The Paperclips terminal demo is a small clean-room incremental game inspired by the paperclip maximizer thought experiment and by Frank Lantz’s browser implementation of that premise. In the focused manifest it now runs as a Paperclips server plus terminal client launched through the native shell. The server is authoritative for generated content, resources, GameState, proof-command gating, unlock checks, and game-rule mutation. The terminal client owns StdIO, handles the transcript, renders help from server-provided command specs, plain status from server-provided PaperclipsStatusSnapshot data, and plain projects from server-provided project entries when connected to a server, and sends gameplay requests to the server through an explicit PaperclipsGame endpoint capability.

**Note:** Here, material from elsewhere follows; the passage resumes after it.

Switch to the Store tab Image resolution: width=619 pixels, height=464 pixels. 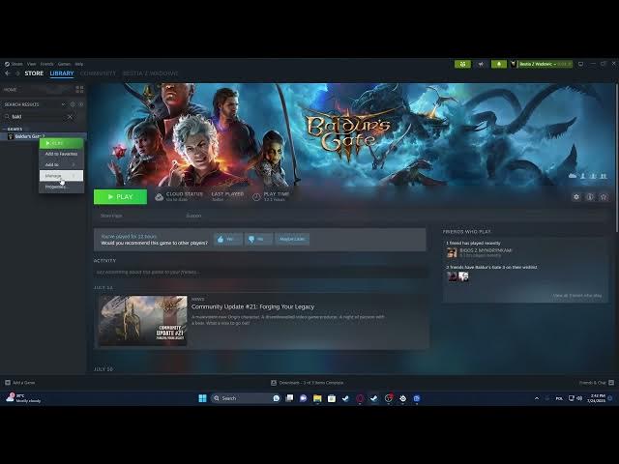click(x=34, y=73)
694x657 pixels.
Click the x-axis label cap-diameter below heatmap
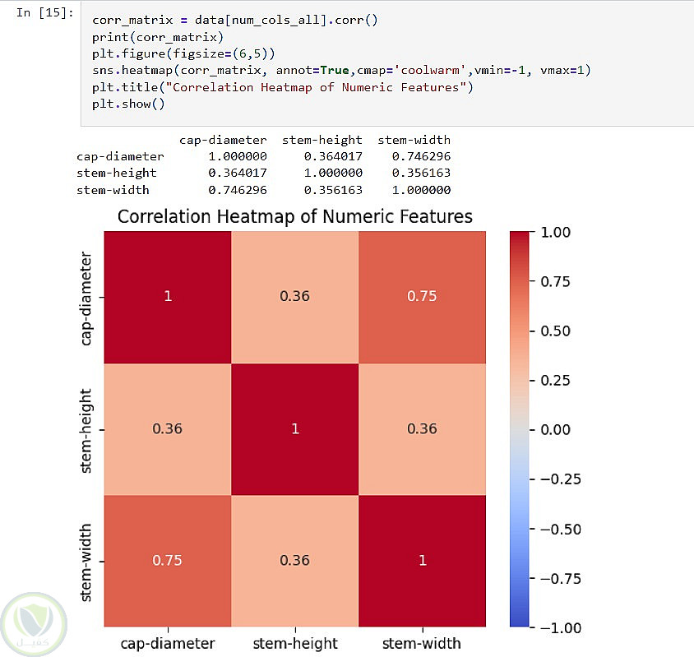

This is still an early client/server protocol. The server owns regular timer cadence and the current command list, while command execution still uses raw text and mostly returns transcript text rather than typed command invocations or structured UI events. In server mode, PaperclipsGame.status returns a PaperclipsStatusSnapshot for plain status, and the terminal client renders the familiar status text locally. PaperclipsGame.projects likewise returns the unlocked project list for local terminal rendering of plain projects, while project <id> still executes through the raw text/server-mutating command path. The backlog tracks broader structured state/events and moving unlocked command facets behind server-issued capabilities so a future web client or web-shell gateway can use the same game authority instead of reimplementing Paperclips logic.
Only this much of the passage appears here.